Di bawah rindangnya pohon sakura. Diiringi tiupan harmonika yang mengalun bebas di udara. Dua anak lelaki tengah bermain kejar-kejaran di sana. Sesekali berlari mengelilingi batang, kemudian keluar jalur menginjak hamparan rumput, dengan telapak kaki mereka yang masih kecil itu. Dua pasang sepatu berbaris rapi, satu berwarna putih bersih dan hitam legam. Rambut spiky berkibar pelan ditiup angin. Langkahnya terhenti tiba-tiba di belakang sang sahabat.
"Hoi Natsu. Kau sedang apa?" tanyanya berhenti. Menatapi onxy yang bersinar diterpa mentari siang. Ia terkagum-kagum melihat bola raksasa yang memancarkan panas, sehingga tubuhnya tetap hangat walau sebentar lagi beralih musim
"Kata bu guru itu namanya matahari, ya? ….! Hebat sekali. Begitu besar dan cantik" telunjuk mungilnya menunjuk lingkaran di hamparan langit biru yang tiada hentinya bersinar, seakan memiliki daya baterai tidak terbatas
"Masa kamu tidak tau? Heh …. Dasar bodoh"

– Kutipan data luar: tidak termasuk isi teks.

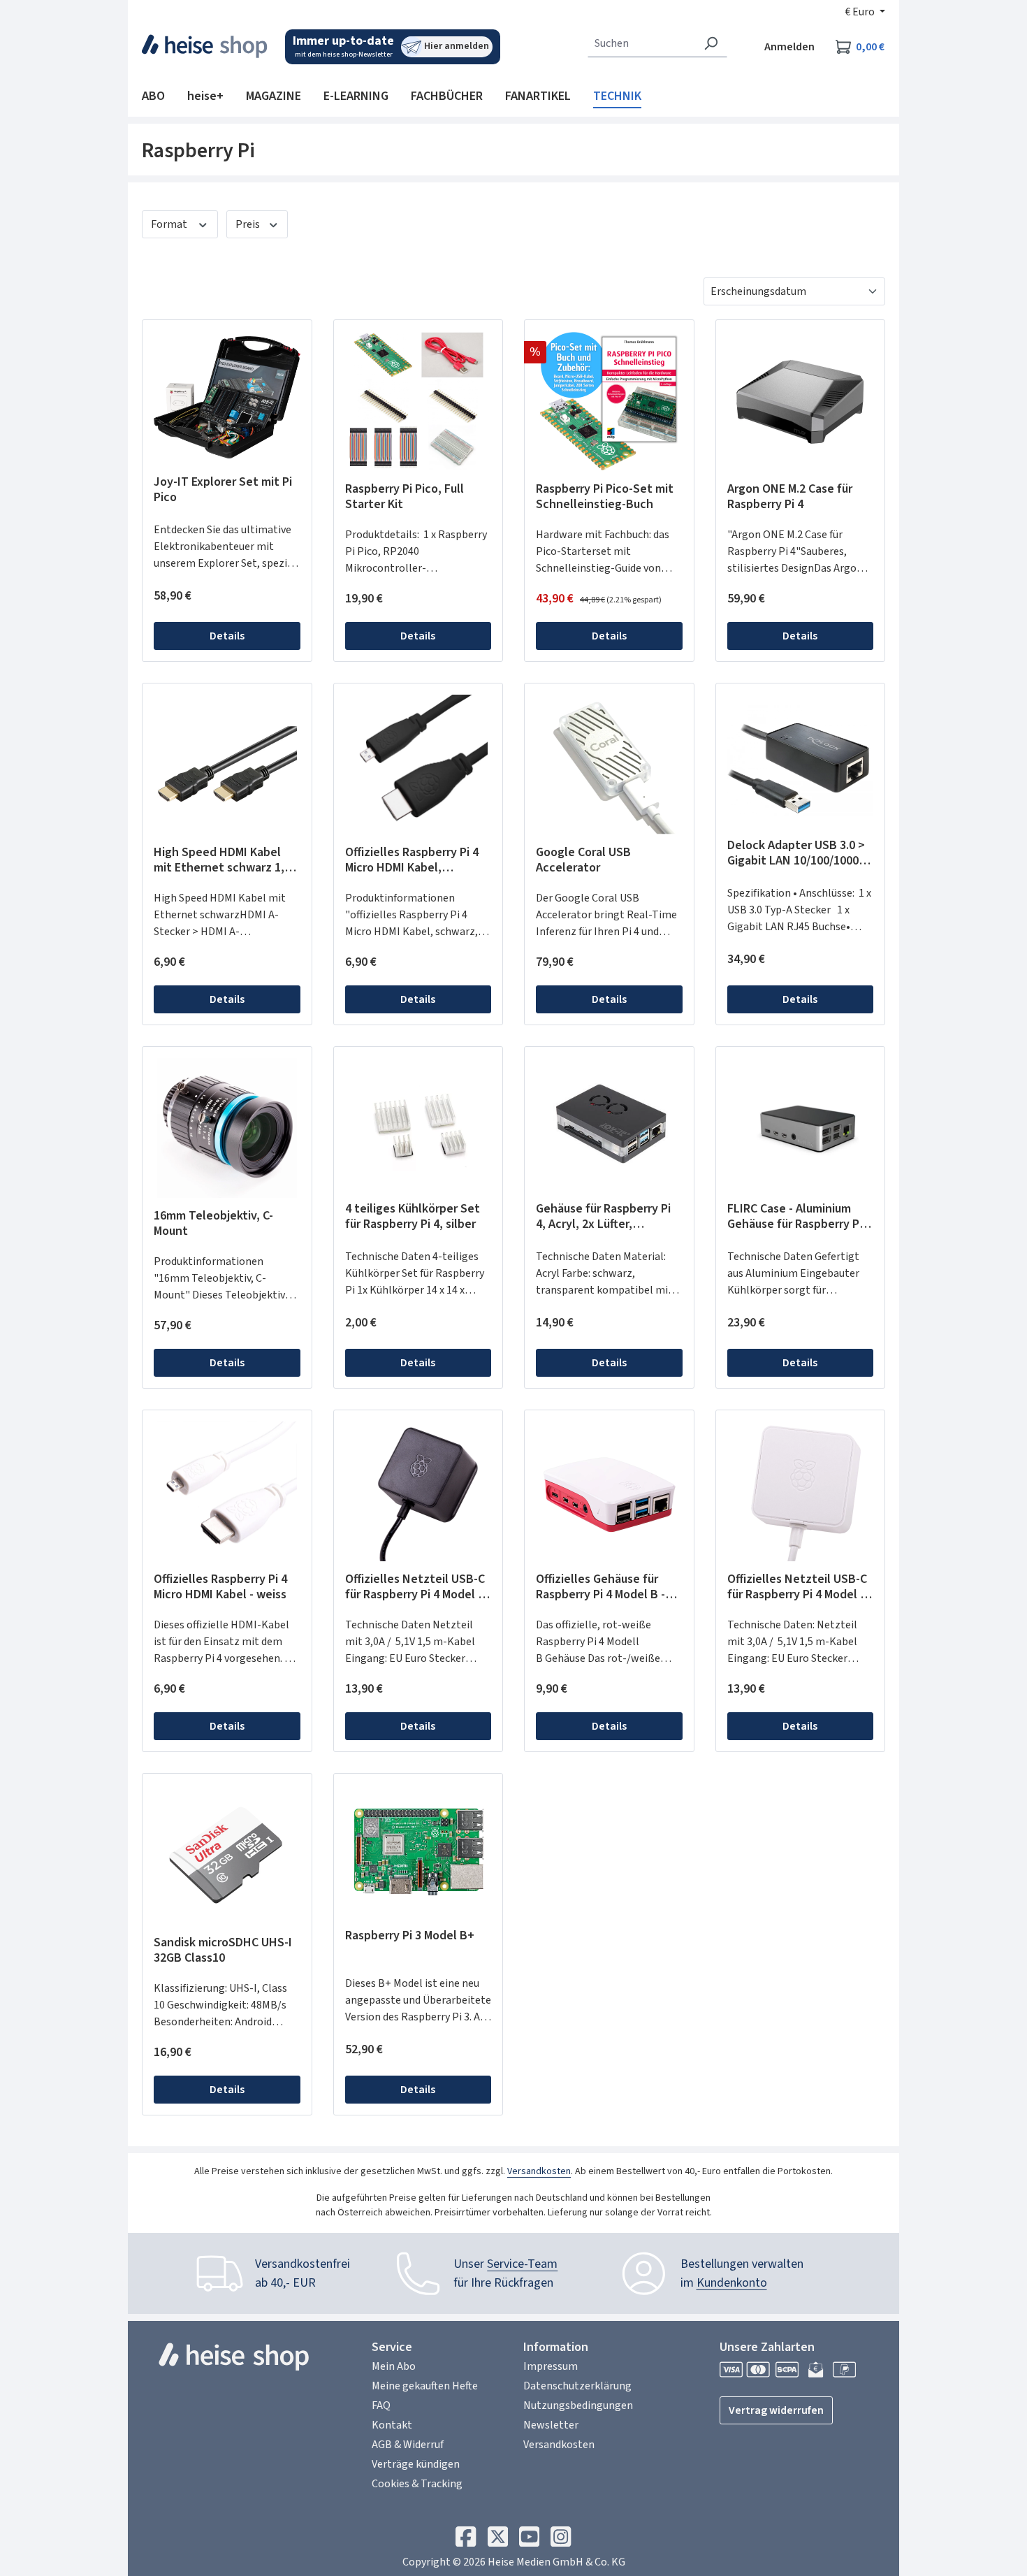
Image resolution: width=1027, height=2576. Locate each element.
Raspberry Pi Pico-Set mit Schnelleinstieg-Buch (604, 497)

"Awas kau ….! Suatu hari nanti aku akan menjadi matahari, lalu membakar kulitmu sampai gosong!" ancaman tersebut tidak membuat sang sahabat gentar, justru tertawa terbahak-bahak mendengar candaan absurdnya. Menggelitik perut yang sedari tadi bernyanyi minta diisi
"Hahahaha ….! Cita-citamu aneh. Mataharinya semakin tinggi, mau berteduh?"
"Tapi kata Bu Levy kita harus mempunyai cita-cita setinggi langit" ia membantah ucapan itu. Menggembungkan pipi kesal mengikuti di belakang sang sahabat. Kini mereka bersantai sejenak, mengambil kotak bekal di dalam tas lalu melahapnya bersama-sama
"Kalau milikmu, sih, ketinggian!"
Sepotong roti dilahap tiga kali gigitan. Meninggalkan remah-remah di celana pendeknya yang disingkirkan sang sahabat. Grins khas itu nampak, dilukiskan bibir mungilnya sekaligus menyampaikan rasa terima kasih tersirat. Ya, mereka dekat ibarat perangko, kemana-mana selalu menempel bahkan pulang pun jalannya searah, seakan begitulah Tuhan melukiskan garis takdir, yang terus mengikat kedua bocah berumur lima tahun tersebut.
"…. Bagaimana kalau kita berjanji, akan terus bersahabat selama-lamanya? Tidak boleh saling meninggalkan, ya?"
"Boleh juga. Ayo berjanji!"
Jari kelingking saling berkaitan. Menandakan bahwa janji itu telah sah dan patut diwujud nyatakan. Mereka berbagi sebuah cerita, canda tawa, tangis maupun duka, di alur kehidupan yang silih berganti mengikuti zaman. Waktu bergulir sangat cepat. Secepat mata berkedip tau-tau kenangan manis tersebut sudah berakhir menjadi kisah masa lalu. Siapapun berharap akan satu hal, selamanya abadi dalam memori, terekam jelas tanpa garis-garis samar yang menganggu ingatan.
"Uhmmm … Ini … Dimana?" sepasang onyx terbuka sempurna. Lewat ekor matanya mengelilingi seisi kamar bercat putih bersih. Meskipun agak kabur, ia berhasil menangkap sesosok wanita bersurai pirang, yang memandang sendu bercampur khawatir
"He-hey. Kau mengingatku, kan?" tanyanya mengguncang pelan bahu sang pemuda. Membuat kelopak itu membuka-menutup sebagai gerak refleks. Dia sangat lelah. Mengangkat tangan pun bagai ditimpa beban seratus kilo gram. Bukan hanya satu, ada banyak orang yang menunggu 'kepulangannya'
"Luingi?"
"Lucy Heartfilia! Meski salah menyebut nama aku memaafkanmu, Natsu bodoh" pipi berkulit putih itu menggembung kesal. Mengundang tawanya agar mampir memeriahkan suasana. Sebatas terkikik pelan pun merupakan suatu kemajuan besar. Ia langsung memeluk tubuh kekarnya yang kini kurus kering
"O-oh, aku ingat! Sebenarnya apa yang terjadi? Kepalaku …. Sedikit pusing"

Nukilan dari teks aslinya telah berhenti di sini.